Eu, criança de quase trinta que sou, basta entrar em qualquer transporte que balance um pouco para cair em sono profundo (sim, uma turbulenciazinha durante um vôo é sonífero!). Eis que uma hora depois acordei num lugar estranho. Custei a entender que eu estava longe de casa. Onde? Na Avenida Brasil, entrando na Linha Vermelha. O ônibus semi-vazio que peguei em Niterói, àquela altura, já estava lotado, e as pessoas não tinham uma aparência exatamente amigável e eu não me senti segura de pedir uma ajuda, uma informação ou mesmo uma bússola emprestada. O que eu fiz? Coloquei meus fones de volta nos ouvidos, pus minhas musiquinhas para tocar e agi naturalmente, como se eu estivesse onde eu queria estar.

Enquanto o ônibus se afastava cada vez mais da Zona Sul e me levava pra lá da Zona Norte, eu tentava raciocinar. Já eram quase dez da noite e eu estava sozinha, com a minha máquina fotográfica na bolsa. Correr o risco de perder meu equipamento de trabalho não era algo considerável, por isso, decidi que descer do ônibus seria pior do que seguir nele e ver até onde ele me levaria. E ele me levou para Ilha do Governador, no Galeão, o ponto final.

Lá estava eu, em pleno sábado à noite, perambulando num aeroporto, sem nenhuma mala na mão, sem eira, nem beira. Nem chegando, nem partindo pra lugar algum. Só estava lá, por algum acaso, eu estava lá.

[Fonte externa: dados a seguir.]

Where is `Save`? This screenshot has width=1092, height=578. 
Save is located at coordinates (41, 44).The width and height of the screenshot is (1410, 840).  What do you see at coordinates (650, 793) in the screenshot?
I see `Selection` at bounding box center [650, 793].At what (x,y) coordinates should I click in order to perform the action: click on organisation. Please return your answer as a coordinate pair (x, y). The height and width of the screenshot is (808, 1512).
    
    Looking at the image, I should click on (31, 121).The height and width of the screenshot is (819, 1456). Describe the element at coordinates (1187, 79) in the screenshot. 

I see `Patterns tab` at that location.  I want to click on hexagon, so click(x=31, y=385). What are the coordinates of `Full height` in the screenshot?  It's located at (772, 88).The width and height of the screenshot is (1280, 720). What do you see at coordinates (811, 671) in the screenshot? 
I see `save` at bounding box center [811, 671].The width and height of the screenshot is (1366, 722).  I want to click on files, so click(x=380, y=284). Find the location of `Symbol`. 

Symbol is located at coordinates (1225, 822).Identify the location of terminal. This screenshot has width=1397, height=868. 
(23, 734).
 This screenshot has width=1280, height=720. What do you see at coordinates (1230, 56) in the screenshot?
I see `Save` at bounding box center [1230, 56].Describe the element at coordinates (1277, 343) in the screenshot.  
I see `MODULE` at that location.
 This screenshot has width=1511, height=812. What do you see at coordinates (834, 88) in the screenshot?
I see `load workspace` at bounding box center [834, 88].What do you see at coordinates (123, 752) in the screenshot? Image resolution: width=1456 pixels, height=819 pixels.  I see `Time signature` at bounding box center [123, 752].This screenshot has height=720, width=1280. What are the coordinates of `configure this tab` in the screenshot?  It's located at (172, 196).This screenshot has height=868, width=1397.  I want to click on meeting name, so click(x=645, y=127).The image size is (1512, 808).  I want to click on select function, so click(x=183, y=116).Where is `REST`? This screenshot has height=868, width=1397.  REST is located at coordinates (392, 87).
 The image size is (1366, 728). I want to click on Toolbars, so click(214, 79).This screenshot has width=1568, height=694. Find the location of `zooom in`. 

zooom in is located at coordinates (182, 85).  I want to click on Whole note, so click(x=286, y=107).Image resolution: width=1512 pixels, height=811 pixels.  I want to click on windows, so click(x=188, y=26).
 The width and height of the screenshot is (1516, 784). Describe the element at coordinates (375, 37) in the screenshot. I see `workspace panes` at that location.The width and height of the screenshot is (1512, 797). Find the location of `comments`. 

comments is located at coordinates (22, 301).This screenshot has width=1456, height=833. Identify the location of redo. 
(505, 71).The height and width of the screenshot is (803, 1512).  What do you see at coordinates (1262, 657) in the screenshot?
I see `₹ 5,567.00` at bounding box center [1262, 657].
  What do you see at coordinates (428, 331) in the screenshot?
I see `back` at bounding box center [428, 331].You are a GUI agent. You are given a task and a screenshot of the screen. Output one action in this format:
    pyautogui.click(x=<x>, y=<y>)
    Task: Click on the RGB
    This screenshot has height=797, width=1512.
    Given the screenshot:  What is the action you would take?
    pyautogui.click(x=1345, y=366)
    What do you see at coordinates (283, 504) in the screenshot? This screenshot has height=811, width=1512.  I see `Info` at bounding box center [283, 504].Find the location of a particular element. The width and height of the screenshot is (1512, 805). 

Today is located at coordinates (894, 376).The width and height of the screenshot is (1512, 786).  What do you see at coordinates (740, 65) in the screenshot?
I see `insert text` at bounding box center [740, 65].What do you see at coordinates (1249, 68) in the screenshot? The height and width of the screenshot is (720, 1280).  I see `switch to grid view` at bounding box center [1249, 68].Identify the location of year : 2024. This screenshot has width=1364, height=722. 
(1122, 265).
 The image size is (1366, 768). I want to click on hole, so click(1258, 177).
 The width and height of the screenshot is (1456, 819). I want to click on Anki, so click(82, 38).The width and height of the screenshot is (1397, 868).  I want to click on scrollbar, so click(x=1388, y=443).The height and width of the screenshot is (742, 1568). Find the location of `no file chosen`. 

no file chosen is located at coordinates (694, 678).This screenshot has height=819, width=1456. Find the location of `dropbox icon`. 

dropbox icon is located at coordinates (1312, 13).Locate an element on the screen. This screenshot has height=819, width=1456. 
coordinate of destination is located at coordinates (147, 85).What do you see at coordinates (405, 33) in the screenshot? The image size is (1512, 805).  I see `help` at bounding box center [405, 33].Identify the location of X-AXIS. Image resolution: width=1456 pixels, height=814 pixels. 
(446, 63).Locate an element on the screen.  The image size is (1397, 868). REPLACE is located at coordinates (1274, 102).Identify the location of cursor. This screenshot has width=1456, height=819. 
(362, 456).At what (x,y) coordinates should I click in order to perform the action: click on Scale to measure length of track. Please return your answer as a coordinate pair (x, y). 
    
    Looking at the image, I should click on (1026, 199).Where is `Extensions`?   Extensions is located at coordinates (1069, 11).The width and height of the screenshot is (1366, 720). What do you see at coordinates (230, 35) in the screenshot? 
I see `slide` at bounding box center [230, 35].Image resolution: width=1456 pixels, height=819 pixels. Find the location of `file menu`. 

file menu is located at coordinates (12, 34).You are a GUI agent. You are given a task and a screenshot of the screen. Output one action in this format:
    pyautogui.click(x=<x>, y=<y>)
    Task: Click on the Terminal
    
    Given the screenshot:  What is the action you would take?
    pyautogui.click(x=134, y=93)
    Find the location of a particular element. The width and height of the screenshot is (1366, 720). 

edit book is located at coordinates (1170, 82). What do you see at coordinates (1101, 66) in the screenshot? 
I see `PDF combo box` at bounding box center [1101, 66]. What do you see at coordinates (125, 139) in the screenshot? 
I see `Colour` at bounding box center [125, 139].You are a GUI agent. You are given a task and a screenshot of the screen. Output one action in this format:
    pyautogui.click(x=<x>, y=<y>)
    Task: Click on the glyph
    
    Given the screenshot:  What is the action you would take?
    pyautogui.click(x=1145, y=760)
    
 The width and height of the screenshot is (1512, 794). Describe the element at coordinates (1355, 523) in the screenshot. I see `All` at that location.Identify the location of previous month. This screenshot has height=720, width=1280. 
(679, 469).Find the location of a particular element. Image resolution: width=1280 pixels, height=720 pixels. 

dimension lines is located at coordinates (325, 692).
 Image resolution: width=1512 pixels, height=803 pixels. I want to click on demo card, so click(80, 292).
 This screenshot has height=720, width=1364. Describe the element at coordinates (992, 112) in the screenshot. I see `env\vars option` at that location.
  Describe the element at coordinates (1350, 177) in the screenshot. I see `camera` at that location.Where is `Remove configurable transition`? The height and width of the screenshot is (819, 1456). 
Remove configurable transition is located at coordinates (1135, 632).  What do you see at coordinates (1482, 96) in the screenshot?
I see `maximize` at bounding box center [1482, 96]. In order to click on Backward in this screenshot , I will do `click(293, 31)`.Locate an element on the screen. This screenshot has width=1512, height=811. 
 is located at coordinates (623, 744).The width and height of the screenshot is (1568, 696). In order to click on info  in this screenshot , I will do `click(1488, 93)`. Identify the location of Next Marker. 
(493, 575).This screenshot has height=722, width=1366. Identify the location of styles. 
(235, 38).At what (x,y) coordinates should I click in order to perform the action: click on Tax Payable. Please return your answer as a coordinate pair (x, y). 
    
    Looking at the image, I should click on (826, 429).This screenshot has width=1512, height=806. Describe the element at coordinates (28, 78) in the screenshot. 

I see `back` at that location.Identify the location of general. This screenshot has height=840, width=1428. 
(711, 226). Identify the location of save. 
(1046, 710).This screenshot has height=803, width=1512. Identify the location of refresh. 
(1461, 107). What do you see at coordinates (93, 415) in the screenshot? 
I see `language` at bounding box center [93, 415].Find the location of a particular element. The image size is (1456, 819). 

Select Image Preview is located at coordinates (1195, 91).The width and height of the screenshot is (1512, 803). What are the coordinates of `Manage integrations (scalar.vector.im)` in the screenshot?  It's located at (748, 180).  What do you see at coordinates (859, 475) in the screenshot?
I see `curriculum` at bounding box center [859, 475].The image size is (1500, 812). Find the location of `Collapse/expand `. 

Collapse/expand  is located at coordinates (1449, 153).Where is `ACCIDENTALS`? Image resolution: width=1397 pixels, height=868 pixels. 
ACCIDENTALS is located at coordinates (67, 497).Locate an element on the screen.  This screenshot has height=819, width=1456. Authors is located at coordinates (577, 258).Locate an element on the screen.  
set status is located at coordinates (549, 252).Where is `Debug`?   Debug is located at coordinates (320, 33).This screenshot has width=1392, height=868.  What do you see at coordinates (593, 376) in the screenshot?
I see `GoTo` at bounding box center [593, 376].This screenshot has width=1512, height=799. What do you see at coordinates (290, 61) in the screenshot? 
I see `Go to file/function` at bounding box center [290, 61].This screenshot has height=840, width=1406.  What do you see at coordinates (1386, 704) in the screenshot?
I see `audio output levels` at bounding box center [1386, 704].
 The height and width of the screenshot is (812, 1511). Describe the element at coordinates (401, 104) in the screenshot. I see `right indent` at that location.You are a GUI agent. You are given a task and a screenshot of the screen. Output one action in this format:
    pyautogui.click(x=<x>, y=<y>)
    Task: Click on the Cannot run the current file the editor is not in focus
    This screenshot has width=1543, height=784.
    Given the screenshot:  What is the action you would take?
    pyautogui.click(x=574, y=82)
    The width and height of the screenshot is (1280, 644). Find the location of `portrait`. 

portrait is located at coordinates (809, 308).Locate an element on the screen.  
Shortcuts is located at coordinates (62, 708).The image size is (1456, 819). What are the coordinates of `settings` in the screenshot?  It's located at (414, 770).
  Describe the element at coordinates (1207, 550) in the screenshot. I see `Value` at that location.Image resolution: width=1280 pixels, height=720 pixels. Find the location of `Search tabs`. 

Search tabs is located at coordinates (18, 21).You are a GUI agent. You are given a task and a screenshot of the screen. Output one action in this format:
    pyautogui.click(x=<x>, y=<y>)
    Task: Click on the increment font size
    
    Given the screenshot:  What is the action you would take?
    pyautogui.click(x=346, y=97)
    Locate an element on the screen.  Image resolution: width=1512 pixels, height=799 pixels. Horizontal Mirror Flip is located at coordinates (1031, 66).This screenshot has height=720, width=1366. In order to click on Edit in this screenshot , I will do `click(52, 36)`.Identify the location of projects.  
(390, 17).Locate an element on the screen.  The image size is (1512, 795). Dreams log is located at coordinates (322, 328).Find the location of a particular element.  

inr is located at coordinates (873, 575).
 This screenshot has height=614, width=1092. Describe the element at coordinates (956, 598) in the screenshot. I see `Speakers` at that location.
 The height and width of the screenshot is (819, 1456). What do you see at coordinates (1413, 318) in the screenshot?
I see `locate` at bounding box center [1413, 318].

Ok. É o que temos pra hoje, pensei. Então tá. Só me restava tentar entender o que me fez chegar até ali, além da minha total distração ao pegar o ônibus errado e dormir feito uma pedra durante trajeto, tinha que ter uma razão maior, uma boa justificativa para aquilo tudo. Sei lá, de repente eu poderia encontrar uma passagem promocional para Bangladesh, ou talvez revisse um amigo de longas datas que andava sumido ou, quem sabe, me depararia com o homem da minha vida???

Nada. Nada. Nada. Nenhum sinal de coisa nenhuma.

A única coisa com a qual me deparei foi com o ônibus para a Zona Sul saindo no instante em que eu cheguei. Corri, mas não deu para alcançá-lo. Mais 40 minutos de espera até o próximo chegar e quase três horas depois da hora que saí de Niterói eu estava em casa, sã e salva. Mais salva do que sã, como consta o relato.

Até agora não descobri o que eu fui fazer num aeroporto do outro lado da cidade em pleno sábado à noite sem ter ido viajar e tendo voltado para casa sem nenhuma história boa pra contar, nem nunca vou saber. Esse é o tipo de resposta que a vida nunca dá pra gente, é quase como ligar para a sua operadora de celular para cancelar um serviço, a ligação “cair” e você ficar esperando que um vendedor de telemarketing retorne a ligação.

Nem ao menos eu dei de cara com a Astrid Fontenelle gravando o programa Chegadas e Partidas para dar o meu relato, no mínimo, inusitado…

Se foi apenas um teste de autocomplacência, dessa vez eu passei com excelência. Se há alguns anos alguém me dissesse que eu cometeria tamanha estupidez e nem sequer esbravejaria ou ficaria furiosa por isso, eu custaria a acreditar. Devo estar ficando mais generosa comigo, ou então já nem me surpreendo mais.

De um jeito ou de outro, fica a impressão de que a vida, às vezes, brinca com a gente, joga pra lá, pra cá, faz como se fôssemos bonecos num teatro de marionetes. Coloca um monte de pontos de interrogação para apimentar a brincadeira e raramente responde às nossas perguntas. Poucas vezes faz algum sentido, mas até que é divertida.

E mesmo sem entender direito, quero continuar vivendo aqui por mais algum tempo, aqui onde está sempre amanhecendo.